# PT/SAPO where?



## RoystonB (Jan 18, 2012)

Hi All,

Moving into the new house very soon and need Telephone and Internet. Thinking of Portuguese Telecom and SAPO.

Do these providers have shops to visit, as I’ve never seen one. :confused2:
If so, any one know locations in Alcobaca or Caldas.

Many Thanks, RoystonB


----------



## canoeman (Mar 3, 2011)

PT bluestore

Click on your region for PT stores, bluestores and agents, it's better to go to a store or Bluestore, they handle both PT (Telephone), Sapo (Intenet) TMN (Mobile) & Meo


----------



## canoeman (Mar 3, 2011)

Should have said you can start the ball rolling now, it doesn't have to be the shop local to new house, just any PT store.


----------



## siobhanwf (Mar 20, 2009)

The shopping Vivaci Shopping Mall in Caldas have a bluestore shop....and there is the underground car park you can use free.

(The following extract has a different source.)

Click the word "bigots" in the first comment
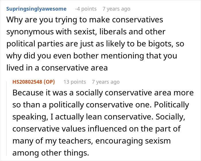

Where will you be moving to?


----------



## andyp65 (Sep 22, 2009)

*Pt/sapo*

There is a PT/Sapo store right next door to the bus station in the centre of Caldas


----------



## travelling-man (Jun 17, 2011)

FWIW, I spotted what looked like an ordinary cell phone shop in Figueiro Dos Vinhos today that had a PT sign in the window so went in to ask if they can organise the reconnection etc for me...... they said yes and (I think) quoted me something like E15 activation fee plus E29 a month for phone line and unlimited broadband.

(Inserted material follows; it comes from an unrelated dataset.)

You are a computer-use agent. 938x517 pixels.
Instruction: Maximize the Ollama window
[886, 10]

I'll have to go back with a Portuguese speaker to check the figures etc.


----------



## canoeman (Mar 3, 2011)

Agents can do it no problem, It's just that it's better to use a PT shop because they should have access to certain services that an agent doesn't, for internet you also need to check availability with Sapo, just because you can get a phone line doesn't mean you can get internet.

The prices are nearly right but you'll find out that reduced line rental (15,572 - 5,082 = 10,49) is for a limited period, you then pay a yearly fee around 30€ to continue saving and the broadband will be slowest option, but then that might be all you'd get.


----------